Discrète dans l'écosystème de la French Tech, Ÿnsect incarne aussi l'excellence de la deep tech hexagonale. Pour automatiser sa chaîne de production et pouvoir produire à grande échelle, la startup s'appuie sur une technologie de rupture protégée par près de 30 brevets, ce qui positionne l'entreprise comme le premier détenteur mondial de brevets sur les insectes, avec 40 % du portefeuille total des brevets détenus par les 10 plus grands producteurs d'insectes.
Une technologie de rupture à la rencontre d'un marché colossal
Forte d'un positionnement unique au monde, Ÿnsect vise rien de moins que "révolutionner la chaîne alimentaire en commençant par son fondement, à savoir les insectes et le sol", a déclaré le PDG Antoine Hubert . Qui poursuit : "Le changement climatique et la croissance démographique mondiale nous imposent de produire plus de nourriture avec moins de terres et de ressources et ce, sans déforester, ni vider les océans".

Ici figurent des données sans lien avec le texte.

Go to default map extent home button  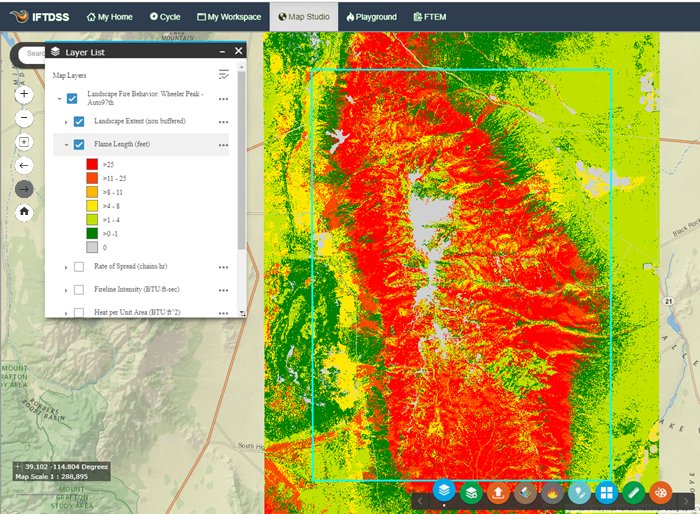point(25,212)
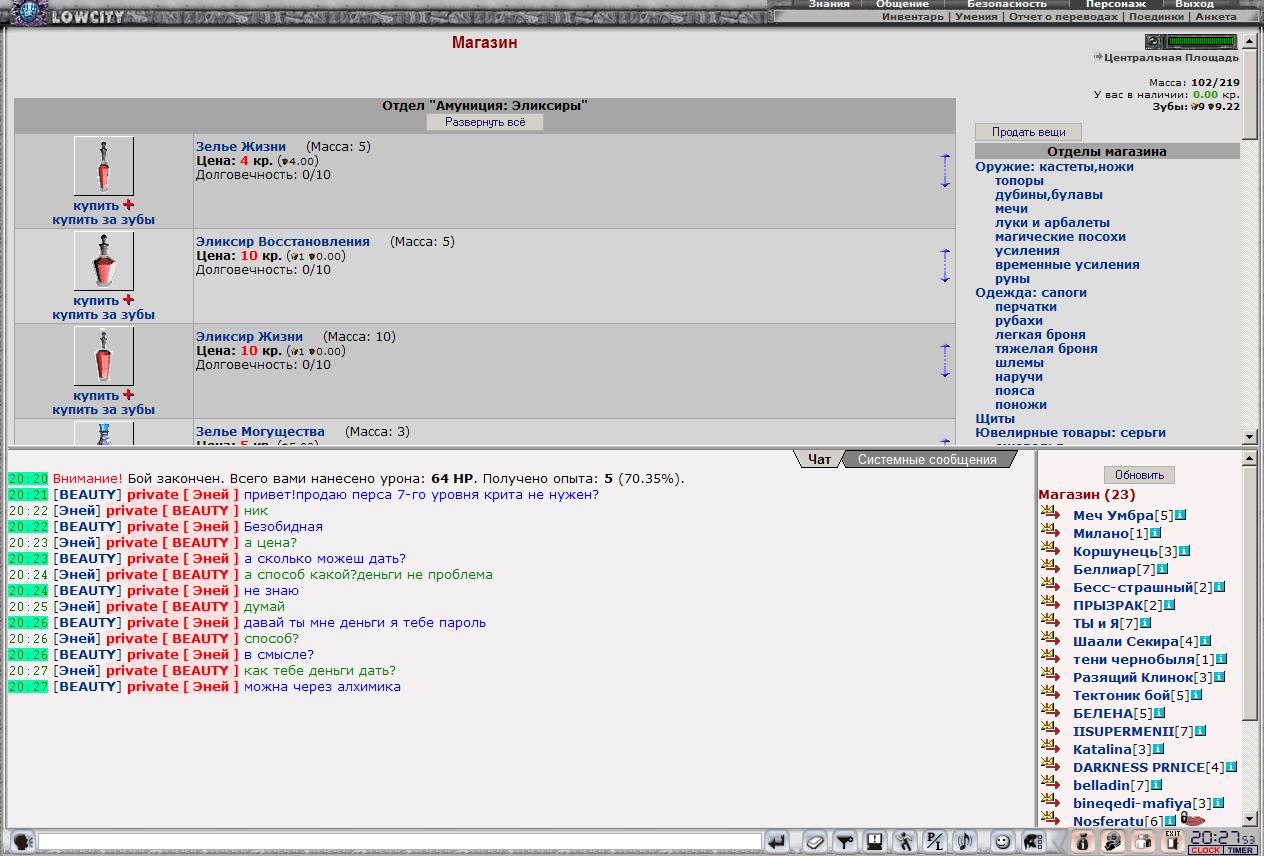Click the send message arrow icon
Viewport: 1264px width, 856px height.
(x=777, y=841)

À ce jour, Ÿnsect a signé des contrats d'une valeur globale de 105 millions de dollars avec des clients tels que Torres (l'une des marques de vin européennes les plus appréciées au monde selon Drinks International), Skretting, le leader mondial en alimentation aquacole, ou encore Compo Group, leader européen de la nutrition végétale pour les jardiniers. Après l'Europe et l'Asie, la société poursuit également son expansion aux États-Unis.
Le marché visé est colossal et en forte croissance. A cause de l'accroissement démographique mondial et de l'amélioration du niveau de vie, la consommation de protéines pour la consommation humaine, mais aussi pour l'alimentation animale (poissons, volailles, bétail), est amenée à fortement augmenter dans les années à venir. La FAO considère ainsi que la consommation de protéines animales aura augmenté en 2030 de 52% par rapport à 2007. D'où la structuration d'une nouvelle filière de protéines alternatives aux protéines animales, à base d'insectes, pour préserver les terres agricoles et ne pas intensifier l'élevage animal, qui génère beaucoup d'émissions de gaz à effet de serre.